§ **Problem**: Only the lines with "info" in them need to be copied from the listing.
_ _ _ _ _ _ _
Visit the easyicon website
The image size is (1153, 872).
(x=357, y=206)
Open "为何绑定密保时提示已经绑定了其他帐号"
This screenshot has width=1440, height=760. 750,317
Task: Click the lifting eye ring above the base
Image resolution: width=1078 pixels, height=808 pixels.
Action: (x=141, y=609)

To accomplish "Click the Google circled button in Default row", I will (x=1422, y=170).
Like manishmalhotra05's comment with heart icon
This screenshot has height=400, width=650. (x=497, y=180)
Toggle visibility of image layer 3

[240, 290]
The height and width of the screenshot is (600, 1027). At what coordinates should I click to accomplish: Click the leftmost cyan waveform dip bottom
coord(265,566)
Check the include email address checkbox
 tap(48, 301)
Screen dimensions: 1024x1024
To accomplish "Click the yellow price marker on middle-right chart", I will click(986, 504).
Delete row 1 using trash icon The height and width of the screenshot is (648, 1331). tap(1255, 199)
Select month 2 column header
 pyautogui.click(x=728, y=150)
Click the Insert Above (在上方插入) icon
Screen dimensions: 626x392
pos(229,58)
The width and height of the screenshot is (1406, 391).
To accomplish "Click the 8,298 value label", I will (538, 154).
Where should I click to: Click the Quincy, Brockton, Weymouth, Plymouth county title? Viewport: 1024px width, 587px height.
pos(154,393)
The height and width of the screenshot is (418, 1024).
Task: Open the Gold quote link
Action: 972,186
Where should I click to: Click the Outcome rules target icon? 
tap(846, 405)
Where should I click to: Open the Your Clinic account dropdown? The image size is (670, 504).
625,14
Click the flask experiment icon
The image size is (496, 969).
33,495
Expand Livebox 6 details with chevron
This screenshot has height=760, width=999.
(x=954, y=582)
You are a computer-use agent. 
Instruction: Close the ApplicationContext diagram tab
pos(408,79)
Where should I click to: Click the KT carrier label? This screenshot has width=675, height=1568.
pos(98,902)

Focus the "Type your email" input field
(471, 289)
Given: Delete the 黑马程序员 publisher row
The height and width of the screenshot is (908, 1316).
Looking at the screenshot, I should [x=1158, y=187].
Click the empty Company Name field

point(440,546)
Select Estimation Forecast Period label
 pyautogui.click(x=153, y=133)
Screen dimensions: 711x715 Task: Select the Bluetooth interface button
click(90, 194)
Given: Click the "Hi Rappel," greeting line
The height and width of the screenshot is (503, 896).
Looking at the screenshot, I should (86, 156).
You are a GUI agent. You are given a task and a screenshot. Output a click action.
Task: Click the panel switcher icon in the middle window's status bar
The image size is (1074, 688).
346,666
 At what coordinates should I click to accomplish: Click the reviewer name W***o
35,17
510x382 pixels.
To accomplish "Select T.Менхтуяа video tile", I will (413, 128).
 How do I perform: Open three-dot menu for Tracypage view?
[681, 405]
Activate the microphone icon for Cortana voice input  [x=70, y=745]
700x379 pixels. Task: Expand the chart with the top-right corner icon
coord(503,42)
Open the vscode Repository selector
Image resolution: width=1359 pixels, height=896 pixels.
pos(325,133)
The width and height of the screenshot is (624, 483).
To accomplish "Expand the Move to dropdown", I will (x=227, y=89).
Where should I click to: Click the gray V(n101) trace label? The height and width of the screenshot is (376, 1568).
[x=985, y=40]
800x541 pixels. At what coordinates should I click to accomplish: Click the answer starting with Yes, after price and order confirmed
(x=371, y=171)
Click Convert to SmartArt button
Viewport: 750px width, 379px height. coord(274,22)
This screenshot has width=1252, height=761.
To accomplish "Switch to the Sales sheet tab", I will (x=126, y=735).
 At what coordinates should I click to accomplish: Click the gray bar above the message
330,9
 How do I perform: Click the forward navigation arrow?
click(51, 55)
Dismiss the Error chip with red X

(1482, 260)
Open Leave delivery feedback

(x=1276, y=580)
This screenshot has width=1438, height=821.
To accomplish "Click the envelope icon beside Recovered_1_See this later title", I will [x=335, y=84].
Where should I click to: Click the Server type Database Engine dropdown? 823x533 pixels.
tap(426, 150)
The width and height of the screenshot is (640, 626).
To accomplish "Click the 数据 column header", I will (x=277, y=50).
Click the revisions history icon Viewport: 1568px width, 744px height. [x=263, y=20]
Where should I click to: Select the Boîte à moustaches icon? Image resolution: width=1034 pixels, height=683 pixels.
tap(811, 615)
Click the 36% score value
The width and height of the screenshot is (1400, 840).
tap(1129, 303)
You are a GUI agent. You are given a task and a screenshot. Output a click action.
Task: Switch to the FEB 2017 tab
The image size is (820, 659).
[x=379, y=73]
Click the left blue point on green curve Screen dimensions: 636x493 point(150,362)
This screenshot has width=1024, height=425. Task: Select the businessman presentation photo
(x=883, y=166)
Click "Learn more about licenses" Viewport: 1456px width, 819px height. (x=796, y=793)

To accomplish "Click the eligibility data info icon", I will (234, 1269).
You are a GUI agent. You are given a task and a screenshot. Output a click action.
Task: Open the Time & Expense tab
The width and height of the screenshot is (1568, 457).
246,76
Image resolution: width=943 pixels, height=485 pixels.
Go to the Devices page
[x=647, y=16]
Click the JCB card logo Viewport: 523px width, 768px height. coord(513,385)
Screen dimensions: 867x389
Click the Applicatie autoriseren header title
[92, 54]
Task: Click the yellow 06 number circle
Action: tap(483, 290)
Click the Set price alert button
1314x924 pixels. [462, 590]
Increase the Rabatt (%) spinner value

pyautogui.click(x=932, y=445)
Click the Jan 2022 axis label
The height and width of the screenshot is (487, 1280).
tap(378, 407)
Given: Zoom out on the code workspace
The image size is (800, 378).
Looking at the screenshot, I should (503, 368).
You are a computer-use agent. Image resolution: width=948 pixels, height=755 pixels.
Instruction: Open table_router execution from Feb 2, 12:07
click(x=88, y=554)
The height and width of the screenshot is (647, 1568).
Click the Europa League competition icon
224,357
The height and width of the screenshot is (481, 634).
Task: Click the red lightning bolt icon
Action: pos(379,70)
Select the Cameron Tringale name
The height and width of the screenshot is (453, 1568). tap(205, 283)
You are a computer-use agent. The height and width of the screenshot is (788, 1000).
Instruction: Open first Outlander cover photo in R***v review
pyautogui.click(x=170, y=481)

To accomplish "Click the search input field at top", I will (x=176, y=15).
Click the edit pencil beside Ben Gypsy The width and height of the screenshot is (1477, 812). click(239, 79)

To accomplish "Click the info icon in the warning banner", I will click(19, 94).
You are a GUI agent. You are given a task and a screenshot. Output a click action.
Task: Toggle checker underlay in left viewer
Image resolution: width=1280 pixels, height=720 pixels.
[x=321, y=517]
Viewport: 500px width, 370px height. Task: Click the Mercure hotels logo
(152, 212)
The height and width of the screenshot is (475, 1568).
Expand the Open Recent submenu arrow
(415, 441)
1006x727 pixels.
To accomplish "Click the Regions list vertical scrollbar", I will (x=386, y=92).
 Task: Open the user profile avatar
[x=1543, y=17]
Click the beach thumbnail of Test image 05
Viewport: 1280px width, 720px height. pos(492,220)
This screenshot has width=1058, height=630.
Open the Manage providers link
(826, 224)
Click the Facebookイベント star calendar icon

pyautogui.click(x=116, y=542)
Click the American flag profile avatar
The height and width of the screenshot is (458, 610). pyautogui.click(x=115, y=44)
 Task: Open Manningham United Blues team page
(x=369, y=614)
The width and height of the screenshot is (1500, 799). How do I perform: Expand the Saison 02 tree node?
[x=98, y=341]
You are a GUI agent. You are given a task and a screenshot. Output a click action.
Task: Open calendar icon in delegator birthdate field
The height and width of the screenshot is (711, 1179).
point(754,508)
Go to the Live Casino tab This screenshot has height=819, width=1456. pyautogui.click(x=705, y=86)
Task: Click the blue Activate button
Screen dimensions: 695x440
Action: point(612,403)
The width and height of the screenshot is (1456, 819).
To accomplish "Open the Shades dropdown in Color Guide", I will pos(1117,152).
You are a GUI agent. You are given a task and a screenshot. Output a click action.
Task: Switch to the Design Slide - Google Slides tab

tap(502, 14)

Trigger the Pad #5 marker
_ _ _ _ _ _ _
§ **Response**:
To accomplish "Click the eligibility data info icon", I will (234, 1269).
To accomplish "Click the info icon in the warning banner", I will click(19, 94).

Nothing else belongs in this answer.